Informacoes sobre ordens
| Nome do Produto | Numero de Catalogo | UNID | Preco | Qde | FAVORITOS | |
ATGL Plasmídeo duplo de Nickase (h) | sc-401711-NIC | 20 µg | $410.00 | |||
ATGL Plasmídeo duplo de Nickase (h2) | sc-401711-NIC-2 | 20 µg | $410.00 |
PNPLA2 codifica a lipase de triglicerídeos do tecido adiposo (ATGL), a enzima limitante de velocidade que inicia a hidrólise de triacilgliceróis em gotículas lipídicas, liberando diacilglicerol e ácidos graxos livres. A atividade da ATGL é coordenada com proteínas de gotículas lipídicas e cofatores para regular a lipólise, a disponibilidade de combustível e a adaptação metabólica, conectando o turnover intracelular de lipídios neutros à β-oxidação mitocondrial e à homeostase energética de forma mais ampla. Em células humanas, alterações na função de PNPLA2/ATGL estão associadas ao armazenamento lipídico desregulado e ao estresse lipotóxico, relacionando essa via a mecanismos relevantes para fenótipos metabólicos e para a pesquisa em biologia de gotículas lipídicas.

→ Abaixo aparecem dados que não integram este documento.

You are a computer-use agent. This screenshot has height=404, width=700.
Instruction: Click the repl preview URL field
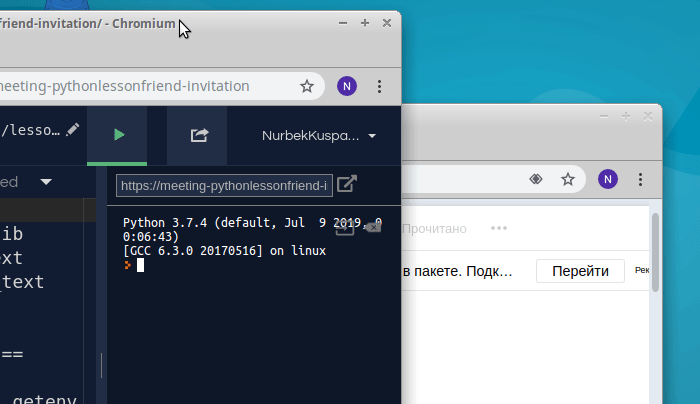(224, 185)
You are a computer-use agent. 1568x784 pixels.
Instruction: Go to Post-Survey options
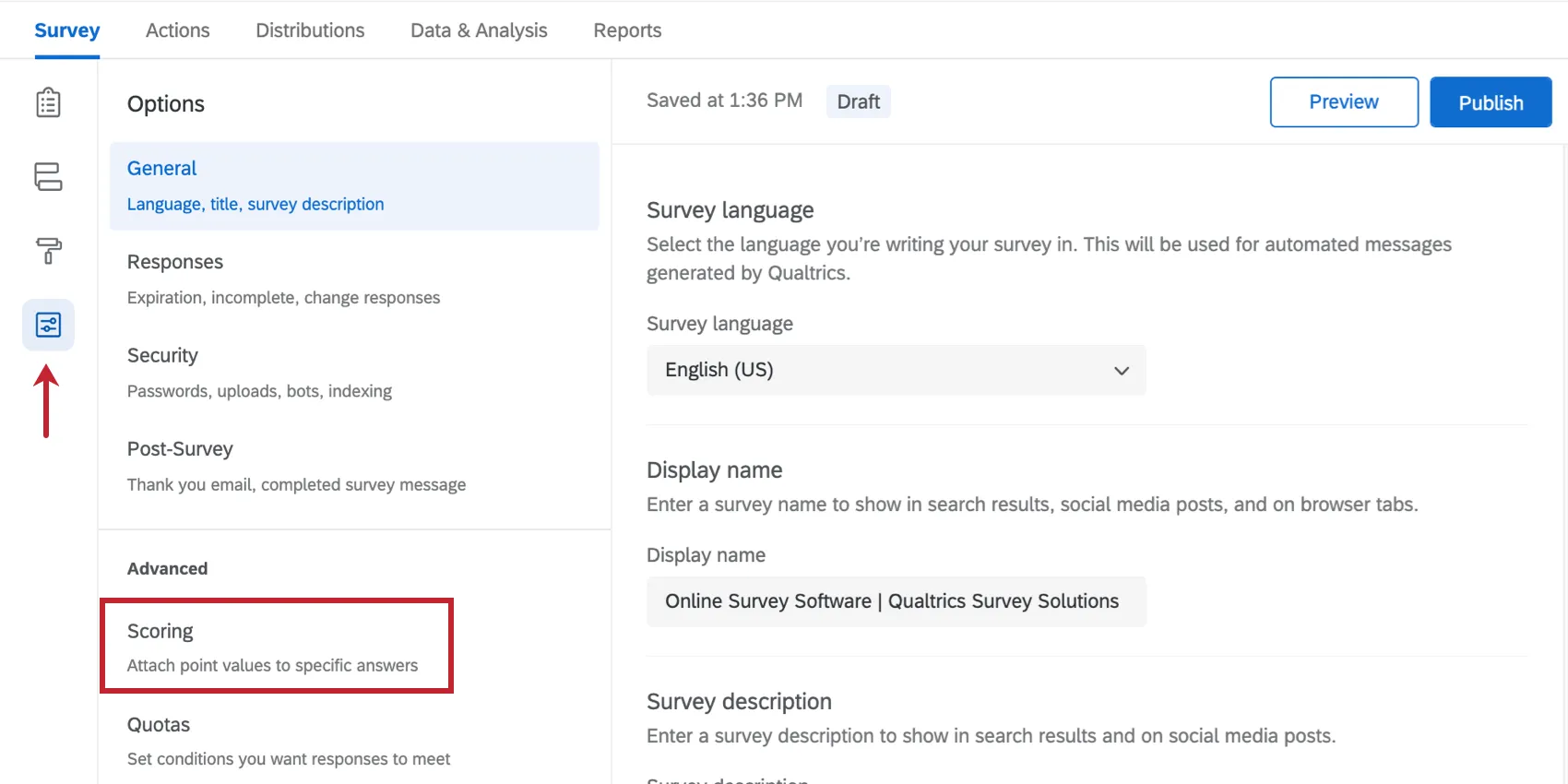pyautogui.click(x=296, y=466)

ATGL O Plasmídeo de Nickase Dupla (h) consiste num par de plasmídeos combinados, concebidos para a edição de alta especificidade do locus PNPLA2 em linhas celulares human. Cada plasmídeo expressa uma nickase Cas9 D10A e um sgRNA distinto que tem como alvo cadeias de ADN opostas dentro de PNPLA2. Quando direcionadas para locais adjacentes em cadeias de ADN opostas, as duas nickases geram cortes deslocados numa única cadeia que, em conjunto, produzem uma quebra escalonada de cadeia dupla, exigindo uma atividade coordenada no alvo por parte de ambas as guias. A quebra de ADN resultante é resolvida por vias de reparação celular endógenas, mais frequentemente através da junção de extremidades não homólogas (NHEJ), levando a inserções ou deleções que perturbam a função PNPLA2. Ao exigir o envolvimento de dois sgRNA no locus alvo, a abordagem de dupla nickase aumenta a especificidade da edição e fornece uma estratégia CRISPR complementar para aplicações em que se deseja um controlo adicional sobre a precisão do direcionamento.
Para apoiar a identificação eficiente das células editadas, um plasmídeo codifica GFP para visualização fluorescente das populações transfectadas, enquanto o plasmídeo complementar transporta um gene de resistência à puromicina para seleção antibiótica. Em conjunto, estas características apoiam o enriquecimento eficiente das populações co-transfectadas e simplificam a validação dos clones com PNPLA2 interrompido.
Apenas para uso em investigação. Não se destina a uso diagnóstico ou terapêutico.